== INPUT

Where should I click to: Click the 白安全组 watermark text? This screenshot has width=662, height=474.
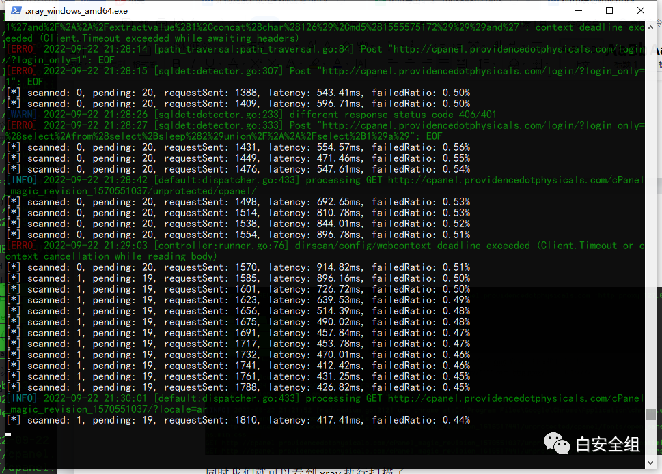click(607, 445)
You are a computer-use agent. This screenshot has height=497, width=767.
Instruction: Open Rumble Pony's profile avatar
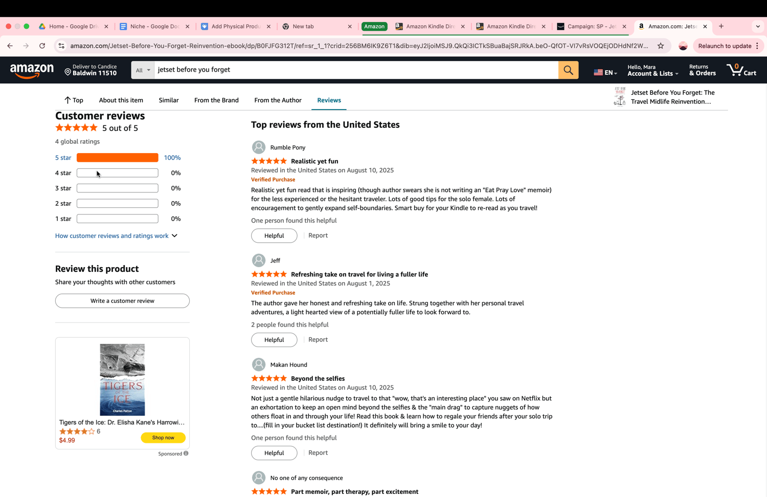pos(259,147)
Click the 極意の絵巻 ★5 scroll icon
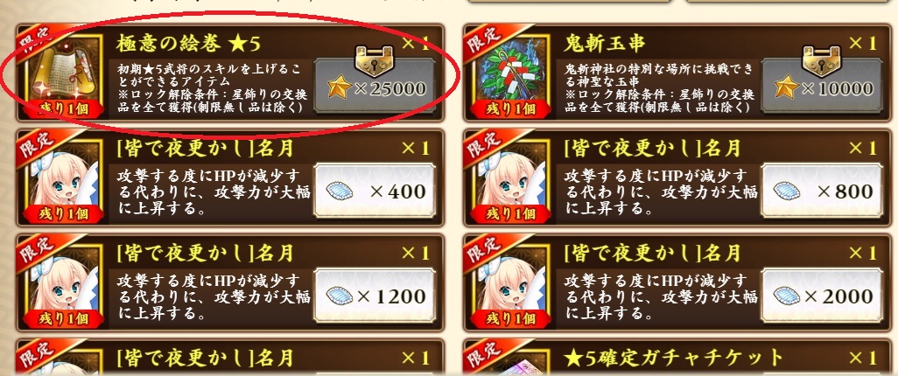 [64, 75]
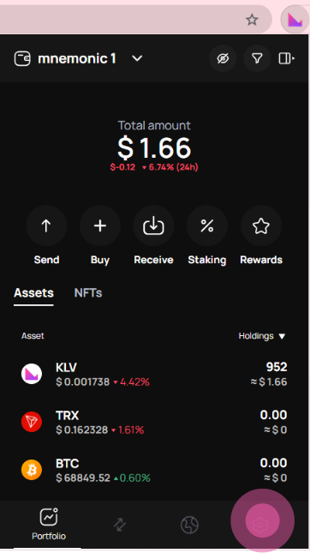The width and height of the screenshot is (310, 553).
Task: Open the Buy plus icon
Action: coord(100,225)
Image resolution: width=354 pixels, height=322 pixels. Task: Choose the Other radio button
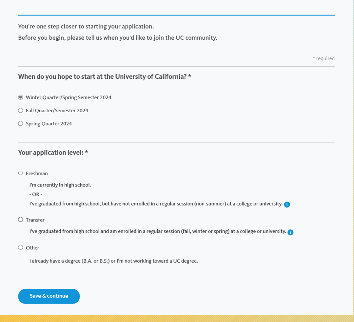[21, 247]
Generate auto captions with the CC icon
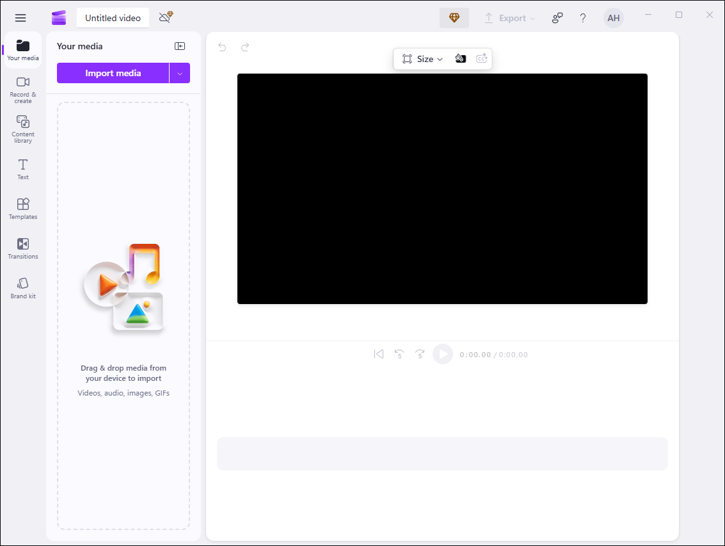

====
== INPUT

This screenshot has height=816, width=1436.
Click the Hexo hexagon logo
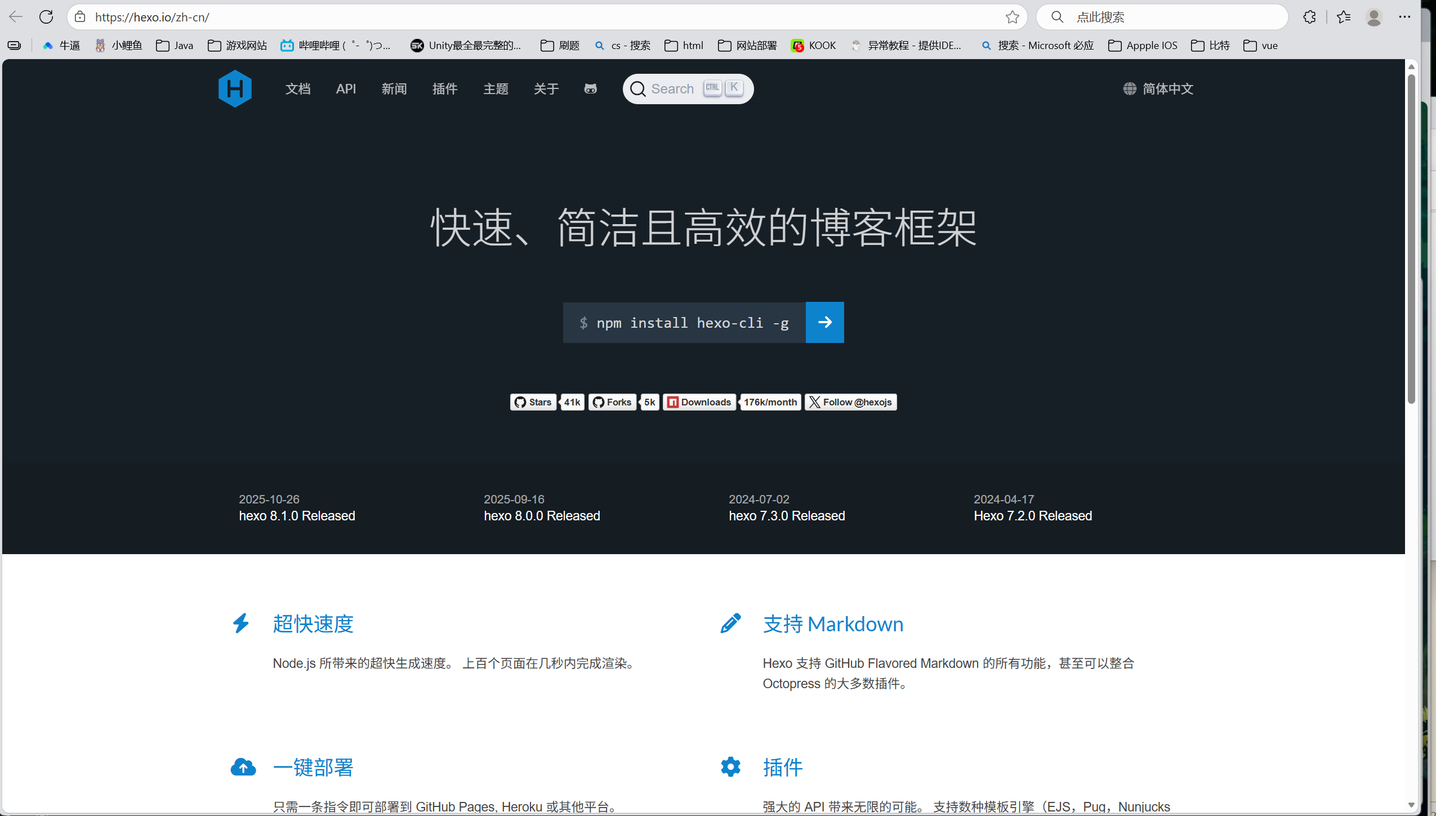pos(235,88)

====

▶ **WORK REQUIRED**
Can you pull out the rows from the line containing "Where should I" through the line containing "Generate auto captions with the CC icon", reproducing them word for word without the pictures?

▶ **EXPECTED OUTPUT**
Where should I click to: Click the 白安全组 watermark text? This screenshot has width=662, height=474.
click(607, 445)
You are a computer-use agent. This screenshot has height=497, width=767.
Instruction: Open Rumble Pony's profile avatar
pos(259,147)
Click the 極意の絵巻 ★5 scroll icon
 [64, 75]
The width and height of the screenshot is (310, 553).
Task: Open the Buy plus icon
Action: coord(100,225)
Image resolution: width=354 pixels, height=322 pixels. Task: Choose the Other radio button
[21, 247]
Generate auto captions with the CC icon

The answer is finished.